▶ [WRITTEN TASK 1] According to the column, how many people were marooned on the deserted island?
▶ [WRITTEN TASK 2] Rewrite the column from "By Ben Fogle" up to and including "for a year.", changing "island" to "atoll".

▶ [DOCUMENT]
Ben_Fogle__1__2512643j.jpg

By Ben Fogle

12:58PM GMT 16 Dec 2013

 

comments.gif3 Comments

 

I once asked the series producer of Castaway, the show where I began my career, why he had chosen me as one of the volunteers for the BBC television experiment that saw 36 men, women and children marooned on a deserted island for a year.

 

Everyone else seemed comparatively over-qualified for island living and community building, with a wealth of practical vocational skills: they were butchers, slaughtermen, teachers, farmers, doctors and, well, me? With a smile, a 2:2 degree and the singular culinary ability to make pasta and pesto, what was I bringing to the party? "It was because you were posh," came the producer's frank reply, "and we thought you'd wind everyone up and annoy people."

 

Now, I like honest answers, but that one has bothered me ever since. Are all posh people annoying? And just how posh am I anyway? How do you define "poshness"?

▶ [DATA EXCERPT]
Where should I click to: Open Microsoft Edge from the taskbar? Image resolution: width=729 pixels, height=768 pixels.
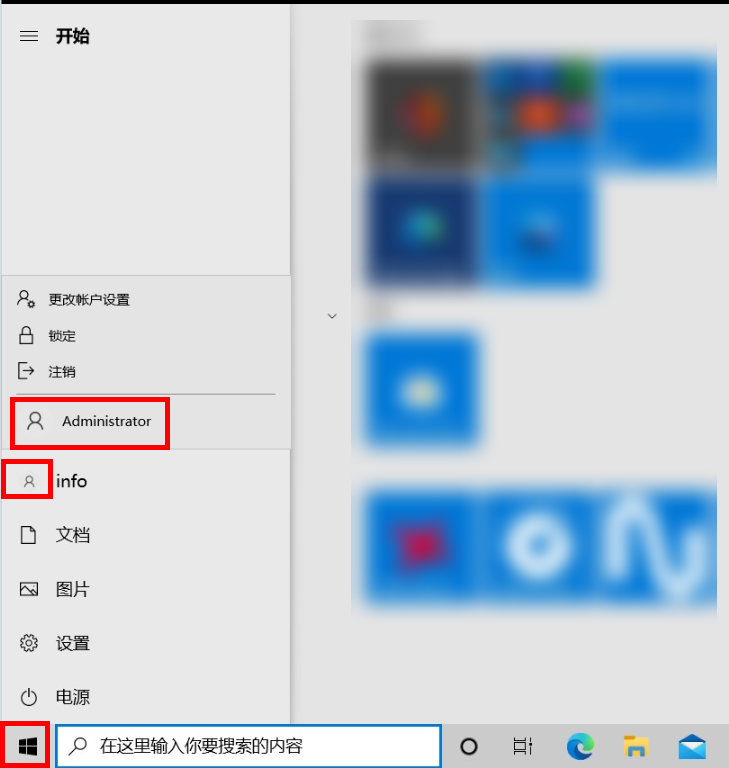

▶ [EXERCISE OUTPUT 1] 36 men, women and children were marooned on the island for a year.

▶ [EXERCISE OUTPUT 2]
By Ben Fogle

12:58PM GMT 16 Dec 2013

 

comments.gif3 Comments

 

I once asked the series producer of Castaway, the show where I began my career, why he had chosen me as one of the volunteers for the BBC television experiment that saw 36 men, women and children marooned on a deserted atoll for a year.